Introduction
RockIQ is a stock aggregator using machine learning to provide intelligent stock picks for the everyday investor. Their mission is to shorten the learning curve and provide a clear financial analysis to make smart investments easier. Since they are an early-stage startup, the request was to build an MVP for their dashboard that highlights sentiment score and market trends to inform them of the best which is used to raise capital and customer development.
Process
Discovery
The team worked closely with the founders to understand their business model and key differentiators.
Needs Finding
The team set out to validate the following:
- If the sentimental value is important to users in making buying stock decisions?

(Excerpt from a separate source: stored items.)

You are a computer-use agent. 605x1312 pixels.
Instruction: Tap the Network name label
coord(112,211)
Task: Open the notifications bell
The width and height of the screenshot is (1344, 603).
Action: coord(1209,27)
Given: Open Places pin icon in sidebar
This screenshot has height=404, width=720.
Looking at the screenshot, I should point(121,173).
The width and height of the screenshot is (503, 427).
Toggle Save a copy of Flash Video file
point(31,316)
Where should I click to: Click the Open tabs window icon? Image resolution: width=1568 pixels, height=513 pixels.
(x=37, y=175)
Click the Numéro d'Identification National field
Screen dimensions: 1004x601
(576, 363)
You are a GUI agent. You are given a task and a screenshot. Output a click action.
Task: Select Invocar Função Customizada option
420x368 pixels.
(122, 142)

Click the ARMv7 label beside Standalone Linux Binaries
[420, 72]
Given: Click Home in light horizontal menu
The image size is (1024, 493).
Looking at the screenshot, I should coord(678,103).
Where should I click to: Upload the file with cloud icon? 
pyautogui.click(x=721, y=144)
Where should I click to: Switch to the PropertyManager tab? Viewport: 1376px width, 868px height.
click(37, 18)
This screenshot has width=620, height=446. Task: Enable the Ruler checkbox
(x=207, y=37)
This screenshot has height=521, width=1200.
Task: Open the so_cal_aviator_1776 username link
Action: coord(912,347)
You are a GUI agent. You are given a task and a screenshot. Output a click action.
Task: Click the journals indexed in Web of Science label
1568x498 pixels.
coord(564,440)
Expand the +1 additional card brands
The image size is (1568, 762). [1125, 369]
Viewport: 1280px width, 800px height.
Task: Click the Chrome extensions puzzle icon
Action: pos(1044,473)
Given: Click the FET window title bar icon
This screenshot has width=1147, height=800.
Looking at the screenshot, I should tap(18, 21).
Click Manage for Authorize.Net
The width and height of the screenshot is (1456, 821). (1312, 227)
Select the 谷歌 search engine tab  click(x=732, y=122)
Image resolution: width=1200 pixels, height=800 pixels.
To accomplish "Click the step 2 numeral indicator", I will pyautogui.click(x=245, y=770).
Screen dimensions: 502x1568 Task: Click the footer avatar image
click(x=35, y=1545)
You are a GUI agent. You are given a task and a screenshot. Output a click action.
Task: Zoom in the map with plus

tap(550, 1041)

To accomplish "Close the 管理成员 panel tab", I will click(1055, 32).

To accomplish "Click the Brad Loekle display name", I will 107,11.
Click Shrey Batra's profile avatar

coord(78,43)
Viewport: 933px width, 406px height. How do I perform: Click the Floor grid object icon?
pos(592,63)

- What data should be on the dashboard?
- What are the triggers for investment?
Competitive Analysis
We audited both direct and indirect competitive landscape, e.g. Robinhood, Yahoo finance wanted to know the data shown to users, strengths and weakness and where we stand and how we can improve our product.
User Interviews
We interviewed 12 users and using affinity mapping key insights were derived:
- The biggest takeaway was that RockIQ's initial unique value prop did not match users goals and needs
- Users were overwhelmed with the plethora of information
- Users rely on multiple resources to validate their understanding
- Some didn't know where to begin
- Identified more than one user type -- beginners and Intermediate
Ideation
The team used crazy 8's to go broad and eventually narrow to few best options based on dot voting. Based on the top 5 concepts, the team diverged to sketch low-fi dashboard concepts. From here the team built upon one another's widget concepts, to come up with a final design.
Prototype + Test
These provocations were tested with additional users and iterated further and later shared with the same and the findings with the founders.
Hi-fi
After multiple rounds of validation, and iterations final design was wrapped.